*Task description*
Please write out, exactly as they appear, the line containing "https://doi.org/10.15294/jvce.v2i1.10979 (151, 974)" and every line after it to the end of the records, and nothing more.

BEGIN Data

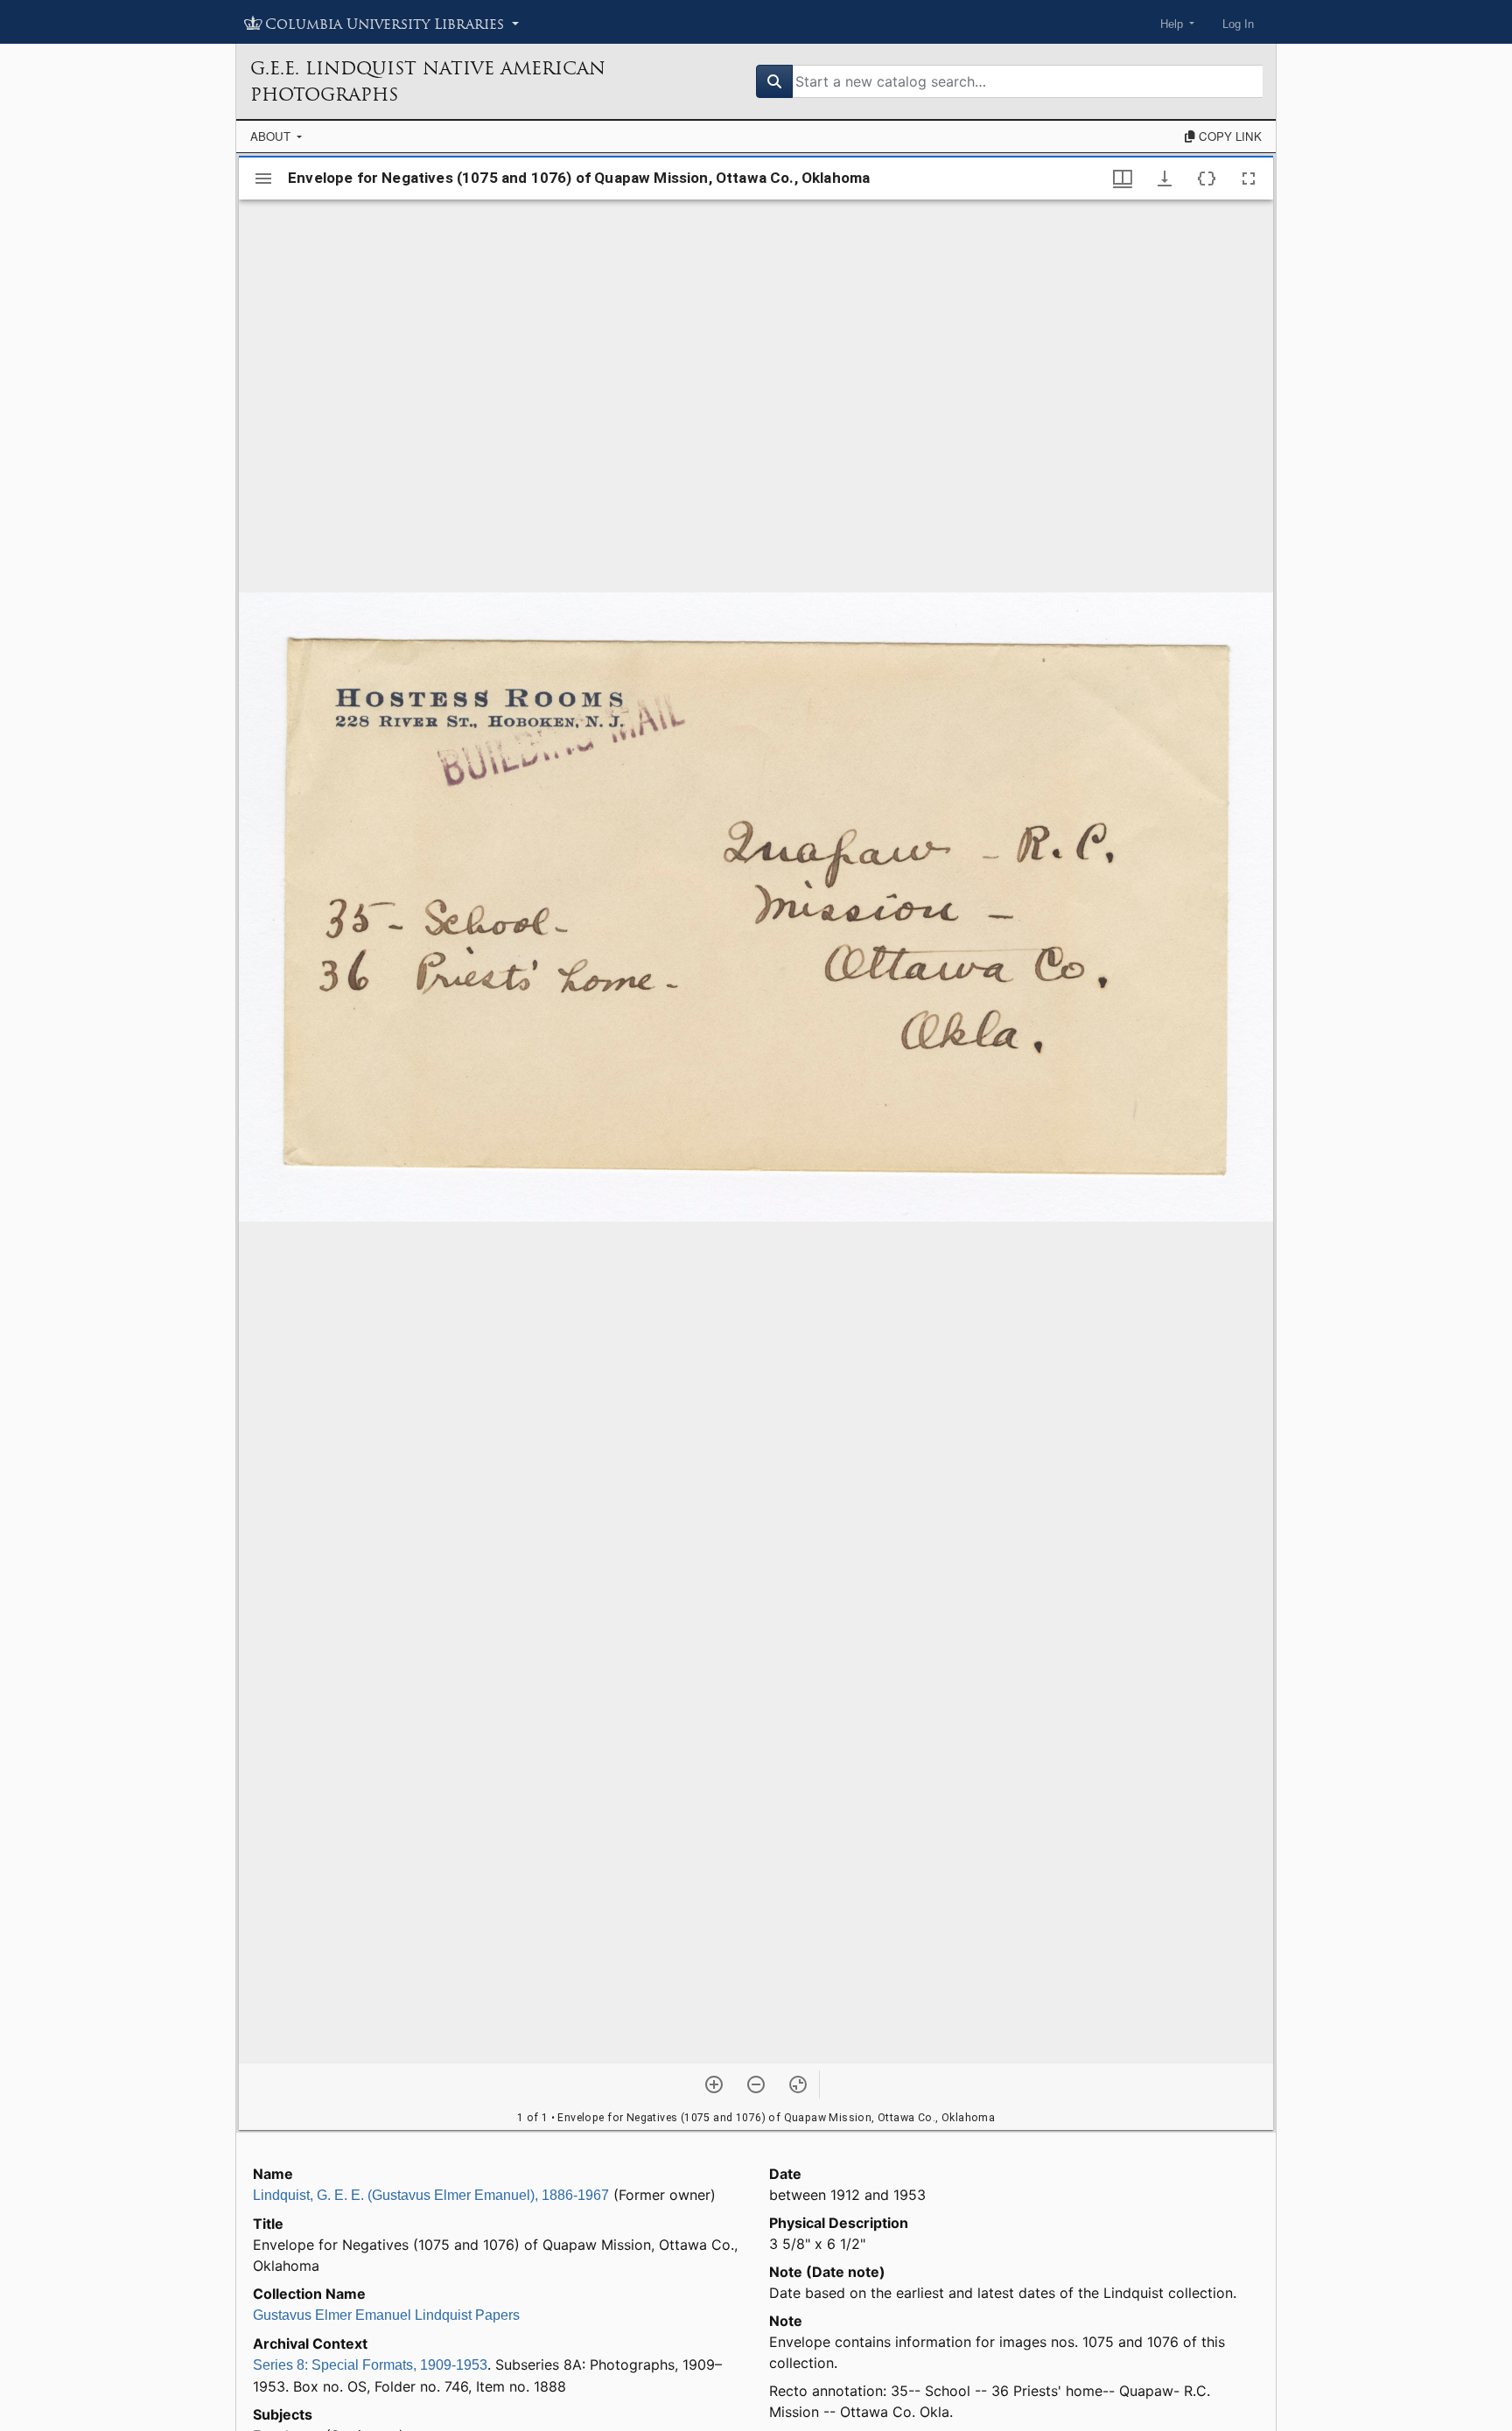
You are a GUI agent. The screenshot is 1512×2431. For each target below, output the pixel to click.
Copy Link (1228, 136)
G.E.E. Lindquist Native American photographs (428, 81)
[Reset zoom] (798, 2084)
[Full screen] (1249, 179)
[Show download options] (1165, 179)
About (272, 136)
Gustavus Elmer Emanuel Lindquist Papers (386, 2315)
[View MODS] (1207, 179)
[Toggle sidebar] (263, 179)
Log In (1238, 24)
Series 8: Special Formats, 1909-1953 (370, 2364)
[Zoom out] (756, 2084)
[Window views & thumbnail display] (1123, 179)
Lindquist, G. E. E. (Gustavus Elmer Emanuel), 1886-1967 (431, 2195)
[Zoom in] (714, 2084)
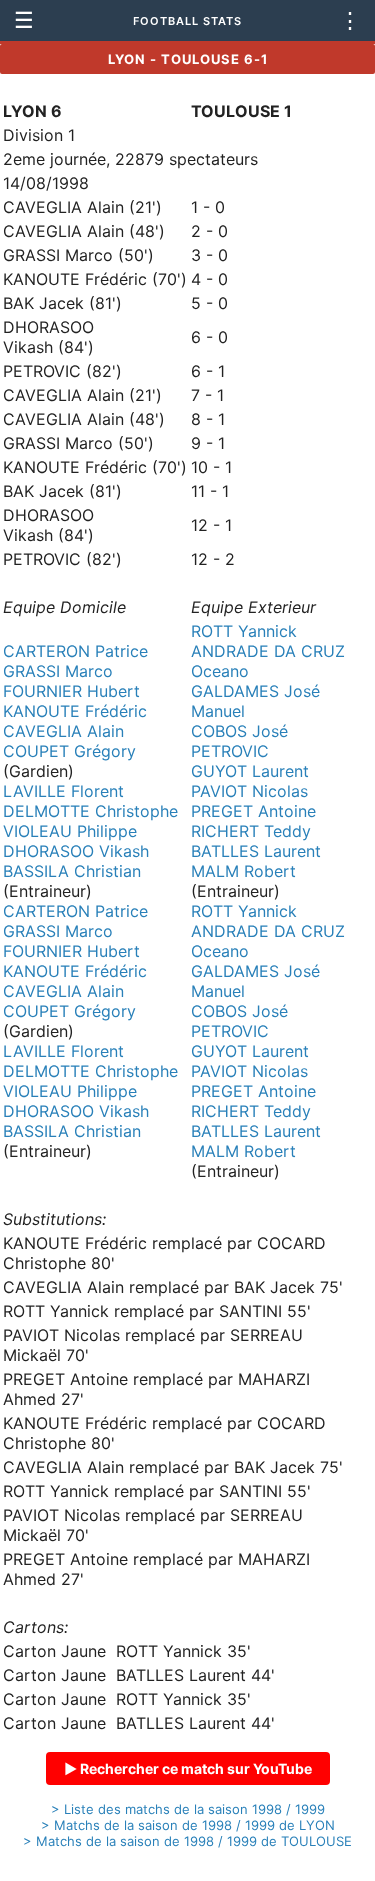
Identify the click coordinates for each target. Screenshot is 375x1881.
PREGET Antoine (253, 811)
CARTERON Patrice (75, 651)
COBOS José (239, 731)
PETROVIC (230, 751)
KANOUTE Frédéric (75, 711)
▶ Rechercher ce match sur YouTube (188, 1768)
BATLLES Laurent (256, 851)
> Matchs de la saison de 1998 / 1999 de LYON (188, 1825)
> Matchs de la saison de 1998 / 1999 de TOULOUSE (187, 1841)
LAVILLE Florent (63, 791)
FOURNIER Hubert (71, 691)
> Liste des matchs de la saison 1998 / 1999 (188, 1809)
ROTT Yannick (244, 631)
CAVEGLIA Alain (63, 731)
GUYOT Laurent (250, 771)
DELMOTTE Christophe (90, 811)
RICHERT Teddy (251, 831)
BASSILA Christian (72, 871)
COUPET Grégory (69, 751)
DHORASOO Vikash (76, 851)
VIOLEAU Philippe (70, 831)
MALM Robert (243, 871)
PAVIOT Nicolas (249, 791)
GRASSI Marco (58, 671)
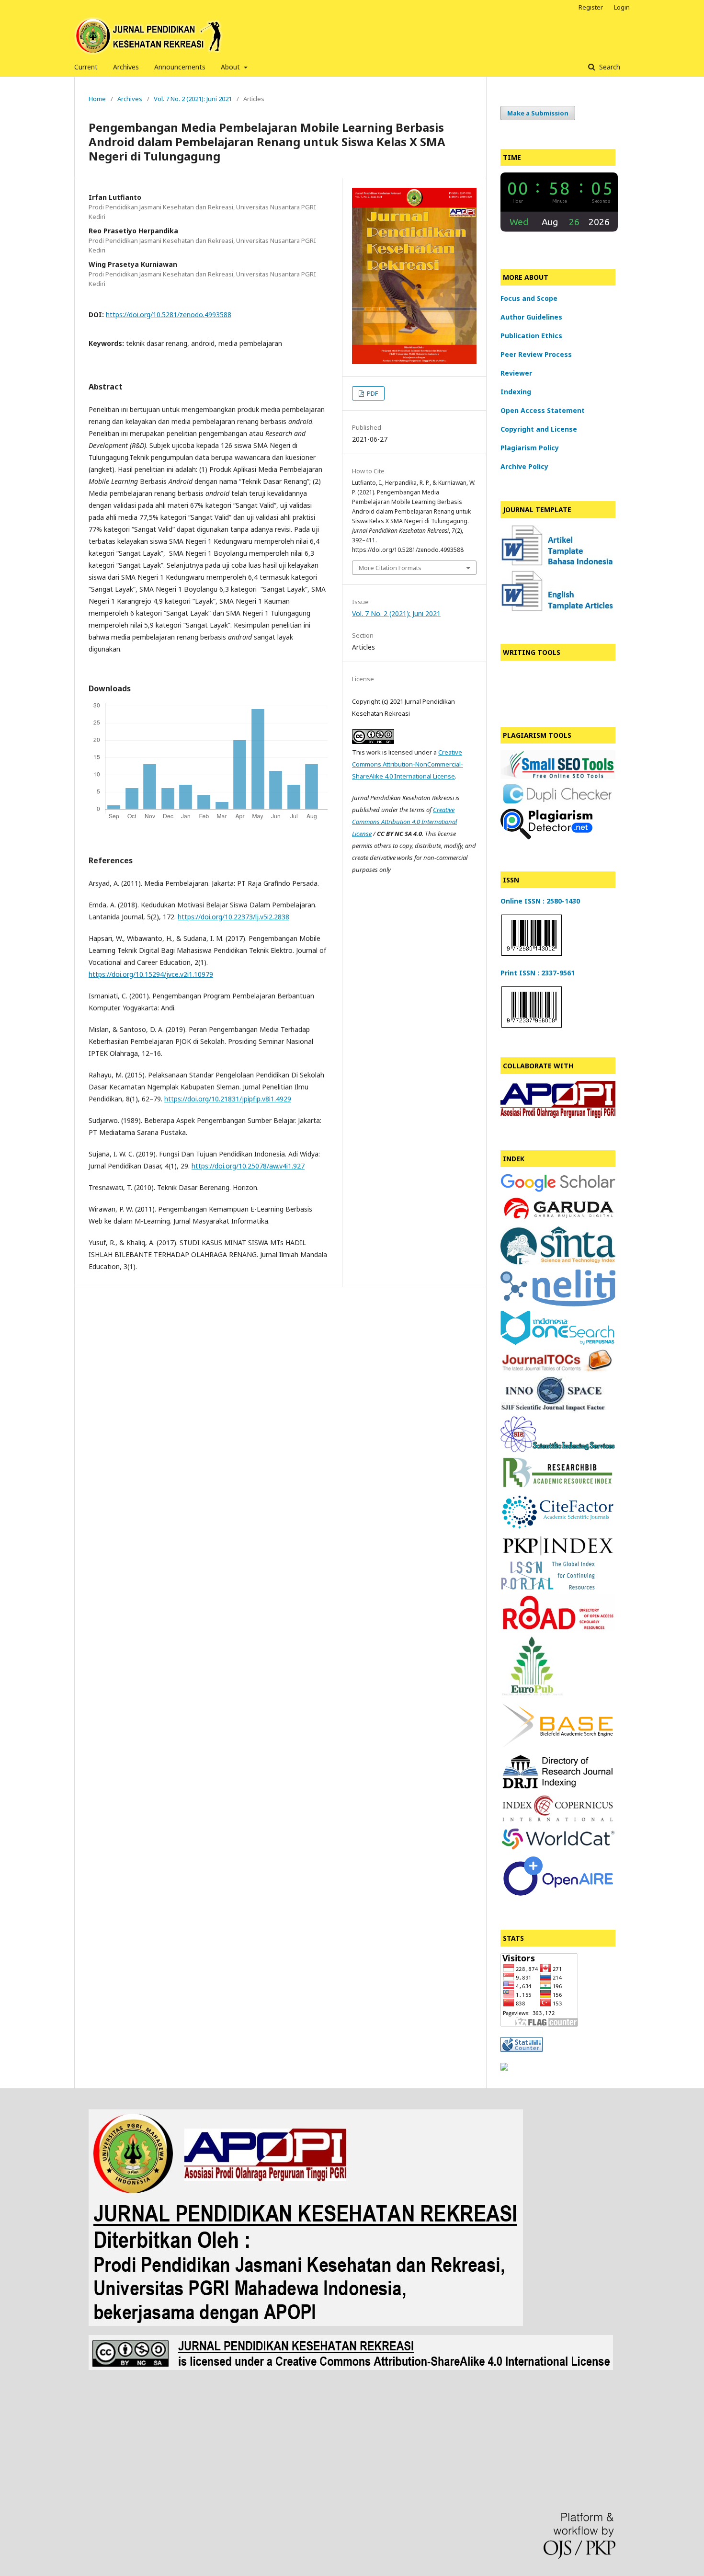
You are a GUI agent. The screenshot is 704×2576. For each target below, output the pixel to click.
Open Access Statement (542, 410)
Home (97, 98)
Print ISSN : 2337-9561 (537, 972)
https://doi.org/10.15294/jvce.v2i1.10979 (151, 974)
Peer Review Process (536, 354)
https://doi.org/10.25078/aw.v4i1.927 (248, 1165)
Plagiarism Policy (529, 447)
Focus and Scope (528, 298)
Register (591, 7)
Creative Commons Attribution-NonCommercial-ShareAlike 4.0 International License (407, 764)
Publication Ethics (531, 335)
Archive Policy (524, 466)
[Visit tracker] (504, 2067)
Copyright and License (538, 429)
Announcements (179, 66)
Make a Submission (537, 113)
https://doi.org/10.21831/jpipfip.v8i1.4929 (227, 1098)
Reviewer (516, 373)
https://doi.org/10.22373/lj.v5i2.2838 (233, 916)
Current (86, 66)
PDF (371, 393)
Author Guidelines (531, 316)
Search (608, 66)
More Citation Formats (390, 567)
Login (622, 7)
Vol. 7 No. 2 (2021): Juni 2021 (193, 98)
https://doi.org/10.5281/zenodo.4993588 (168, 314)
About (231, 66)
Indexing (515, 391)
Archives (126, 66)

END Data

*Output of the exercise*
https://doi.org/10.15294/jvce.v2i1.10979 (151, 974)
Peer Review Process (536, 354)
https://doi.org/10.25078/aw.v4i1.927 (248, 1165)
Plagiarism Policy (529, 447)
Focus and Scope (528, 298)
Register (591, 7)
Creative Commons Attribution-NonCommercial-ShareAlike 4.0 International License (407, 764)
Publication Ethics (531, 335)
Archive Policy (524, 466)
[Visit tracker] (504, 2067)
Copyright and License (538, 429)
Announcements (179, 66)
Make a Submission (537, 113)
https://doi.org/10.21831/jpipfip.v8i1.4929 (227, 1098)
Reviewer (516, 373)
https://doi.org/10.22373/lj.v5i2.2838 (233, 916)
Current (86, 66)
PDF (371, 393)
Author Guidelines (531, 316)
Search (608, 66)
More Citation Formats (390, 567)
Login (622, 7)
Vol. 7 No. 2 (2021): Juni 2021 (193, 98)
https://doi.org/10.5281/zenodo.4993588 (168, 314)
About (231, 66)
Indexing (515, 391)
Archives (126, 66)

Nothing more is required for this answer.